The book includes stories from varying areas of Korean culture which lean on haunting confrontations of modern Korean life. ‘At the Edge of the World’, in particular, references Korean diaspora, as a Korean father tries to acclimatize to life in Los Angeles, California. In this story Krys Lee beautifully addresses the bleak, which seems to resonate with her own personal experiences as she understands pressures of this mass exodus on individual immigrants. By moving to a new country, there can often be a high level of expectation and an unspoken sense of promise. However, reality is often different and Lee reflects on this saying:
‘In the apartment I grew up in, you could hear people every night beating each other, and part of that is to do with the economic pressures and the lack of dignity that comes with immigrant life. Immigrants have nostalgia for a country they have lost, and often expect to have a better life in the new country they have come to.’

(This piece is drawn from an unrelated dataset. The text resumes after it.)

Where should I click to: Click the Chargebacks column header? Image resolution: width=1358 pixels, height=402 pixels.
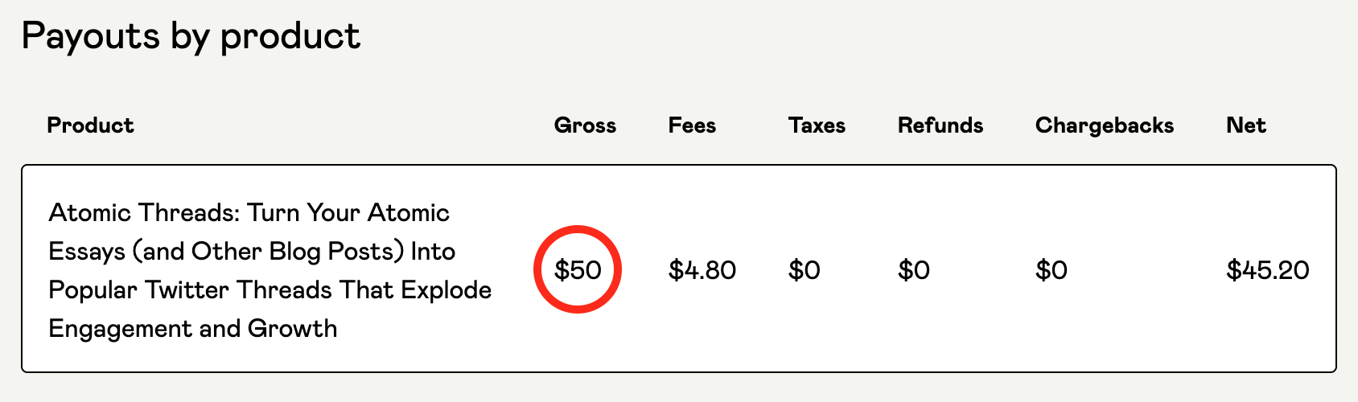click(x=1105, y=125)
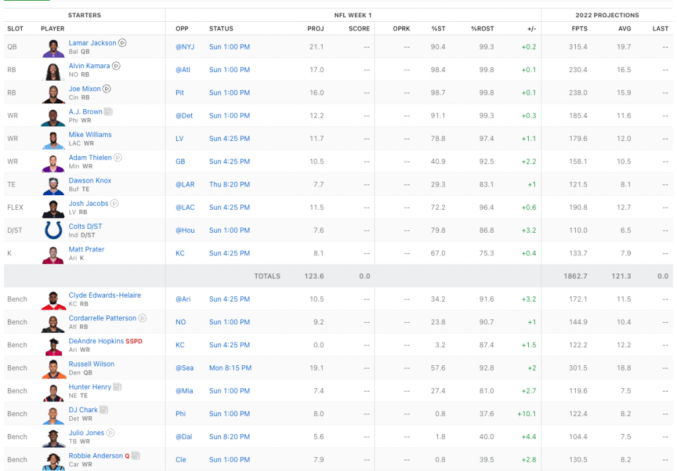
Task: Click Russell Wilson's headshot photo
Action: pos(53,368)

Lee’s interest in South Korea extends to North Korea, the setting for her title story Drifting House. Yet due to the content of an article she wrote for the LA Times, it is unlikely she will ever be allowed into the country.
Drifting House is an outstanding and emotionally charged tale of two brothers who embark on the brutal journey across North Korea to China to find their mother. Plagued by famine under the ruling of ‘Dear Leader’ Kim Jong-il, Krys Lee recalls one family’s suffering. Deprived and desperate, the story begins when the mother flees to China in search of food, leaving the eldest brother to fulfill both parental roles. Hunger poisons the mind, and when he can no longer carry his young sister, he ends up killing her;
‘He cleaned her face with his mittens, softly scraped under her fingernails with pine needles. Reminded himself again how impossible it was to carry her on the long walk to China. Then he closed his eyes, twisted their mother’s scarf around Gukhwa’s neck and choked her’.
This single act epitomizes North Korea’s plight for survival under its strict political regime. The destruction of order, fractured family units and unrecognizable transformations feature heavily in Krys Lee literature, which has been listed globally in magazines and newspapers, seeing her become a finalist for Best New American Voices in 2006.